Order parameters and phase transitions of continual learning in deep neural networks
Haozhe Shan, Qianyi Li, Haim Sompolinsky
TL;DR
This work develops a Gibbs-based statistical framework to understand continual learning in deep neural networks, linking forgetting and interference to task relations and architecture through scalar order parameters. By deriving single-head and multi-head theories with generalized, time-dependent kernel functions, the authors predict when forgetting occurs and reveal phase transitions governed by task similarity and network load. The results show depth and width can mitigate forgetting, while multi-head readouts introduce rich phase behavior, including a catastrophic anterograde regime under certain conditions. These insights offer quantitative guidelines for designing neural systems and have implications for understanding how the brain achieves robust continual learning. The framework integrates analytic theory with numerical simulations across diverse task sequences, providing a principled lens for evaluating CL strategies and architectures.
Abstract
Continual learning (CL) enables animals to learn new tasks without erasing prior knowledge. CL in artificial neural networks (NNs) is challenging due to catastrophic forgetting, where new learning degrades performance on older tasks. While various techniques exist to mitigate forgetting, theoretical insights into when and why CL fails in NNs are lacking. Here, we present a statistical-mechanics theory of CL in deep, wide NNs, which characterizes the network's input-output mapping as it learns a sequence of tasks.
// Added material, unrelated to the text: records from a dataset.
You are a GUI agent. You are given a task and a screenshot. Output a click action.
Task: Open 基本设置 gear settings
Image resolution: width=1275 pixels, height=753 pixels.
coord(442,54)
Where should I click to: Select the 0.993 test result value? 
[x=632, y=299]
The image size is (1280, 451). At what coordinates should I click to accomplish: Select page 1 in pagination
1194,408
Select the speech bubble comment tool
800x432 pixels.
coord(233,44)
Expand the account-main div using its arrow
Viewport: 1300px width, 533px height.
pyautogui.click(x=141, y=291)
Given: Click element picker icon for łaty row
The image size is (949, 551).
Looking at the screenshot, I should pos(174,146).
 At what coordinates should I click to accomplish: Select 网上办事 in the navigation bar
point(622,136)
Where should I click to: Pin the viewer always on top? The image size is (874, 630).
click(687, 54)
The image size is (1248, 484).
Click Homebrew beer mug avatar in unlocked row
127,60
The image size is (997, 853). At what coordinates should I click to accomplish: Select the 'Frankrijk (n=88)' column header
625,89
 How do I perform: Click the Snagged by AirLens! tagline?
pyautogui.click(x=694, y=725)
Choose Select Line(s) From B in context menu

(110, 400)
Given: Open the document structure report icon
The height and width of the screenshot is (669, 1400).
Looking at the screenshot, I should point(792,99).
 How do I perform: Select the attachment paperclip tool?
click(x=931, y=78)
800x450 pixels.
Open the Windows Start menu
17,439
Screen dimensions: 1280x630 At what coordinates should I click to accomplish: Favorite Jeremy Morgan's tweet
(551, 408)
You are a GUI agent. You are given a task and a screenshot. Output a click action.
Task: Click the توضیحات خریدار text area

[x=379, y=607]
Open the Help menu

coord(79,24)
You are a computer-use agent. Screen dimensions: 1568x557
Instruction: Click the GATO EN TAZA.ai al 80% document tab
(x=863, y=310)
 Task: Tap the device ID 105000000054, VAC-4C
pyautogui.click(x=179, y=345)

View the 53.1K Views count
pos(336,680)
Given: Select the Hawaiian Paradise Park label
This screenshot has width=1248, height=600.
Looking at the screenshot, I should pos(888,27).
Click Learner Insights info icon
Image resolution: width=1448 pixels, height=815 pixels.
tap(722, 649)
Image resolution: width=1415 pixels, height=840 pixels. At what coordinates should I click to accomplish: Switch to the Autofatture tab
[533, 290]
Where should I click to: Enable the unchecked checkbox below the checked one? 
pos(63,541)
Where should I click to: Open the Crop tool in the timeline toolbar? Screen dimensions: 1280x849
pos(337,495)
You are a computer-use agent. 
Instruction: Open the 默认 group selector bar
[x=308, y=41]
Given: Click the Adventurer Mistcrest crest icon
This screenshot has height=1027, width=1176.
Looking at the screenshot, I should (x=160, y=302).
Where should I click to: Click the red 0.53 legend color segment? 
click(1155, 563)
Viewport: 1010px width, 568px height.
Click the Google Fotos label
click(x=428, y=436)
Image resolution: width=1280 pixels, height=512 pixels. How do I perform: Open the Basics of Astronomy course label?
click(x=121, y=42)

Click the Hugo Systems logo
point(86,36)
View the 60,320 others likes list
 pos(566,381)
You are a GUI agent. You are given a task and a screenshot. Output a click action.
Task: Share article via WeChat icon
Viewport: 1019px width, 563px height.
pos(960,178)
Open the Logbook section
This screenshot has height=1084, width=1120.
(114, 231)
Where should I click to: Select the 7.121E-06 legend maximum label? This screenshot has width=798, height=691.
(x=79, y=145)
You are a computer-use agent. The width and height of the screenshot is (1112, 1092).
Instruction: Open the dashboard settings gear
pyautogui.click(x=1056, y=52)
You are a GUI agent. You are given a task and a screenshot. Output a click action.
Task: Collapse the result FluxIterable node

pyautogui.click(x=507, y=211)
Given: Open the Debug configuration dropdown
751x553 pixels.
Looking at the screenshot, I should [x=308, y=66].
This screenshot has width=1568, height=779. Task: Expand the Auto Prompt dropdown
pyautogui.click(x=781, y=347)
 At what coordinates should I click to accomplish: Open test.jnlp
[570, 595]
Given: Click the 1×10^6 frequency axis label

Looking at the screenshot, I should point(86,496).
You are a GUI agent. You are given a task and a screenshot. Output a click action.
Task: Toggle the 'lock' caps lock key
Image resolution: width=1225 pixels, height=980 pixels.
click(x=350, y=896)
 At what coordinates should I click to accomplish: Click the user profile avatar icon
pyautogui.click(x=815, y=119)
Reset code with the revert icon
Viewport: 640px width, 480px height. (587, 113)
It gives rise to order parameters (OPs) that capture how task relations and network architecture influence forgetting and anterograde interference, as verified by numerical evaluations. For networks with a shared readout for all tasks (single-head CL), the relevant-feature and rule similarity between tasks, respectively measured by two OPs, are sufficient to predict a wide range of CL behaviors. In addition, the theory predicts that increasing the network depth can effectively reduce interference between tasks, thereby lowering forgetting. For networks with task-specific readouts (multi-head CL), the theory identifies a phase transition where CL performance shifts dramatically as tasks become less similar, as measured by another task-similarity OP. While forgetting is relatively mild compared to single-head CL across all tasks, sufficiently low similarity leads to catastrophic anterograde interference, where the network retains old tasks perfectly but completely fails to generalize new learning. Our results delineate important factors affecting CL performance and suggest strategies for mitigating forgetting.